→ **Exercise instructions**
1/ Reproduce the stretch of the passage on earthquake sequences from "Mainshocks, foreshocks, and" through "UUSS and USGS?", character for character.
2/ Answer these from the passage on earthquake sequences:
(a) What defines the mainshock in an earthquake sequence?
(b) Why might an earthquake first called the mainshock be reclassified as a foreshock?
(c) What is an earthquake sequence?

→ **Passage to read**

--- START ---

What is a Foreshock, Mainshock, or Aftershock?

Mainshocks, foreshocks, and aftershocks are all earthquakes. The mainshock is the largest magnitude earthquake in an earthquake sequence. It may be the first event in the sequence or occur later. The earthquakes in the sequence that occur before the mainshock are called foreshocks and the ones that occur after are called aftershocks. Sometimes an earthquake that is initially called the mainshock is reclassified as a foreshock because a larger earthquake follows it. An earthquake sequence is a group of events that occur close together in time in the same area.

What is the difference between UUSS and USGS?

--- END ---

→ **Record set**
--- START ---

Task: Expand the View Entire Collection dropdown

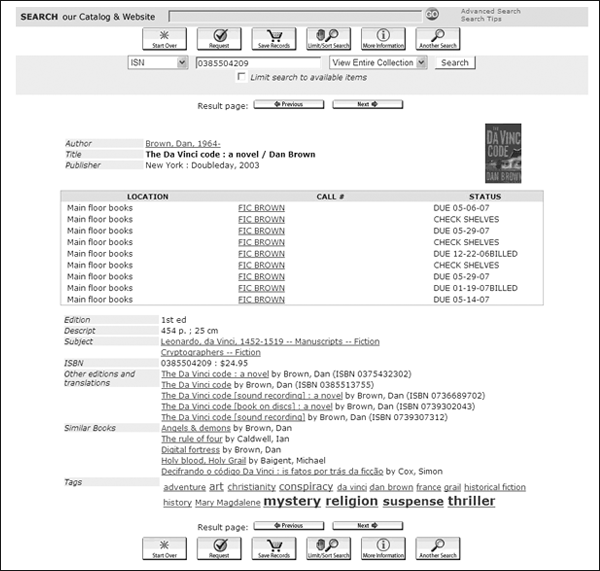Action: point(378,63)
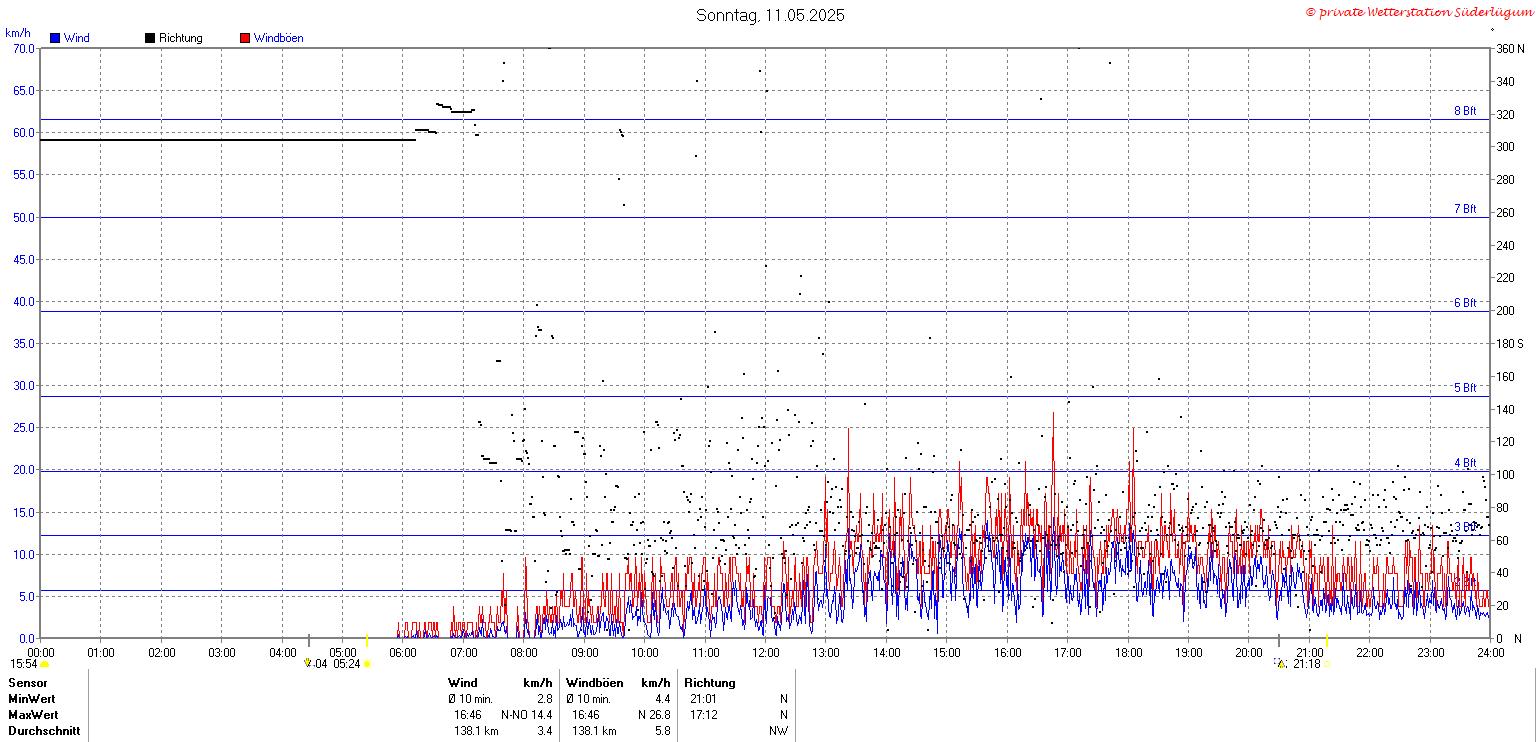Screen dimensions: 1536x742
Task: Click the small moonset icon left of 21:18
Action: pyautogui.click(x=1280, y=662)
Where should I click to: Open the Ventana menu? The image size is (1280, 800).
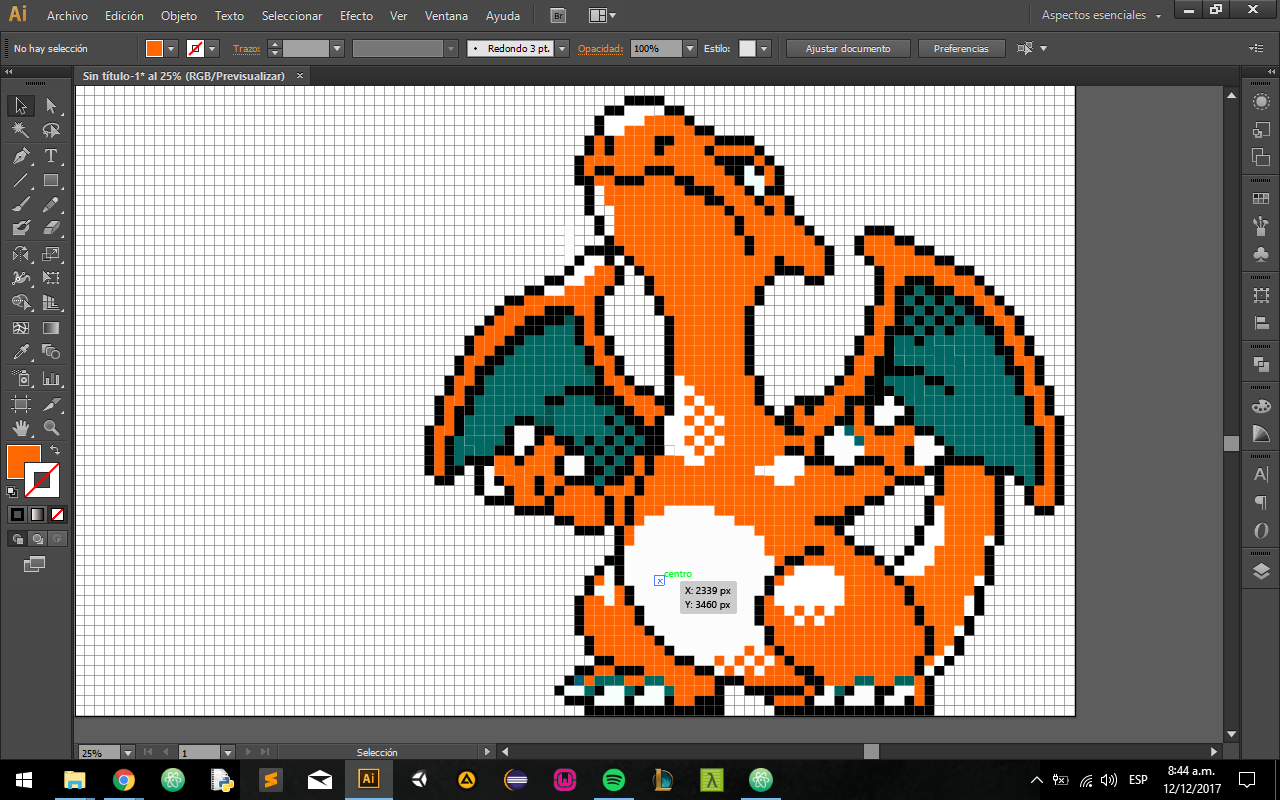[446, 16]
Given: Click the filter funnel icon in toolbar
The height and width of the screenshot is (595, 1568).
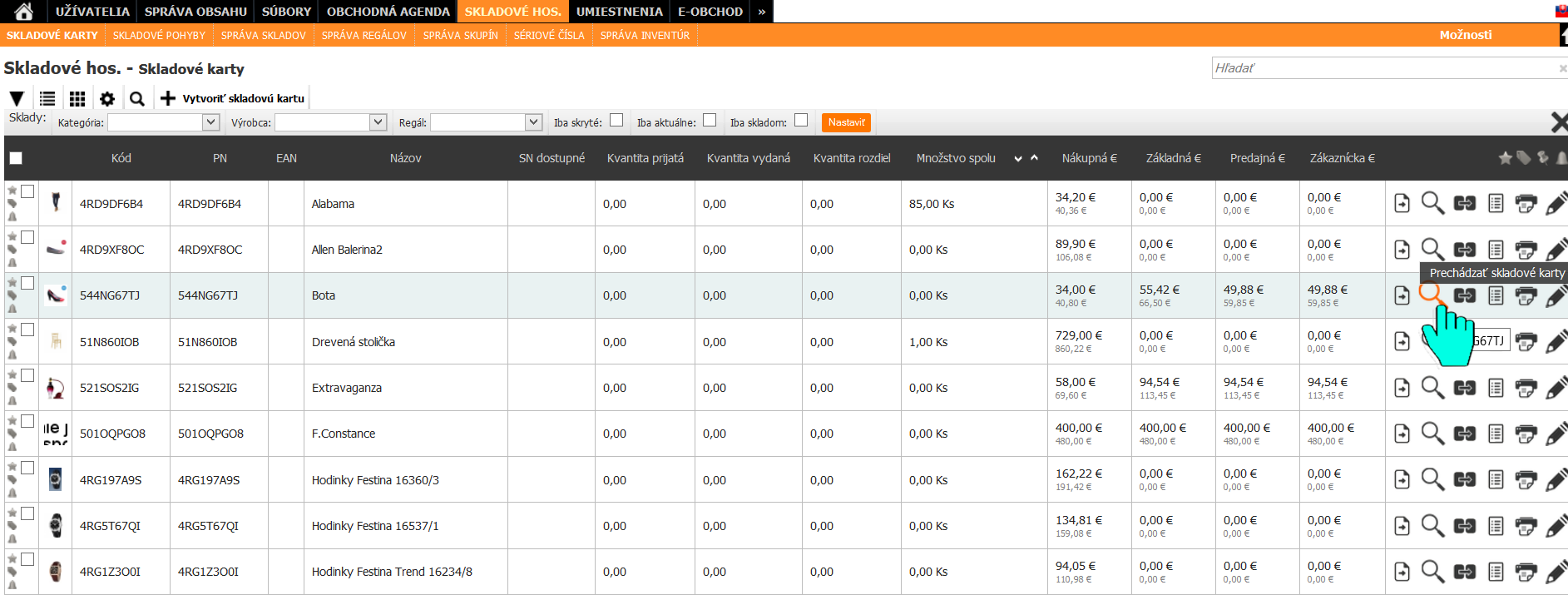Looking at the screenshot, I should 17,99.
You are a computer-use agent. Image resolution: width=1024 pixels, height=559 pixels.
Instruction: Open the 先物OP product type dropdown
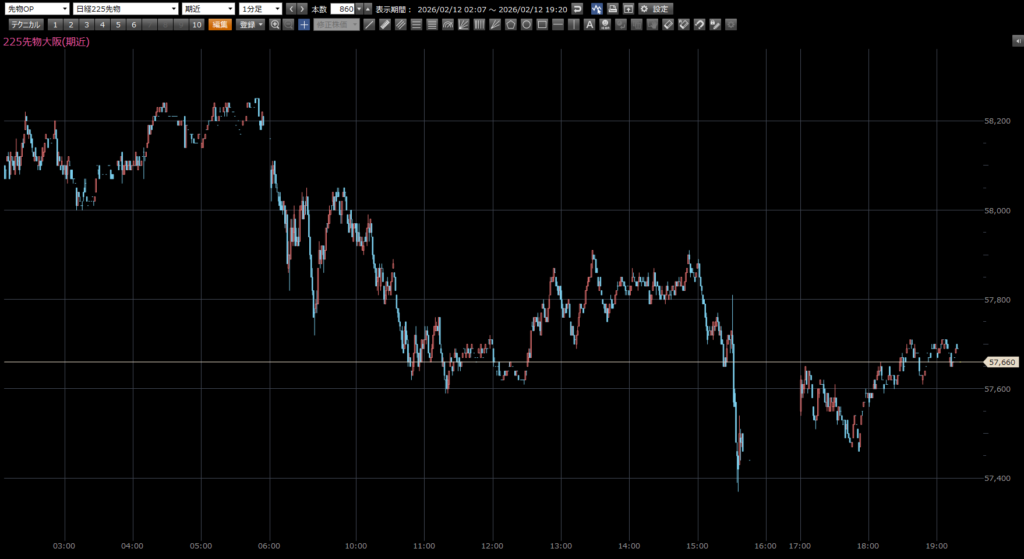(x=35, y=8)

--- END ---

→ **Answers provided**
1/
Mainshocks, foreshocks, and aftershocks are all earthquakes. The mainshock is the largest magnitude earthquake in an earthquake sequence. It may be the first event in the sequence or occur later. The earthquakes in the sequence that occur before the mainshock are called foreshocks and the ones that occur after are called aftershocks. Sometimes an earthquake that is initially called the mainshock is reclassified as a foreshock because a larger earthquake follows it. An earthquake sequence is a group of events that occur close together in time in the same area.

What is the difference between UUSS and USGS?

2/
(a) It is the largest magnitude earthquake in the sequence.
(b) A larger earthquake follows it.
(c) It is a group of events that occur close together in time in the same area.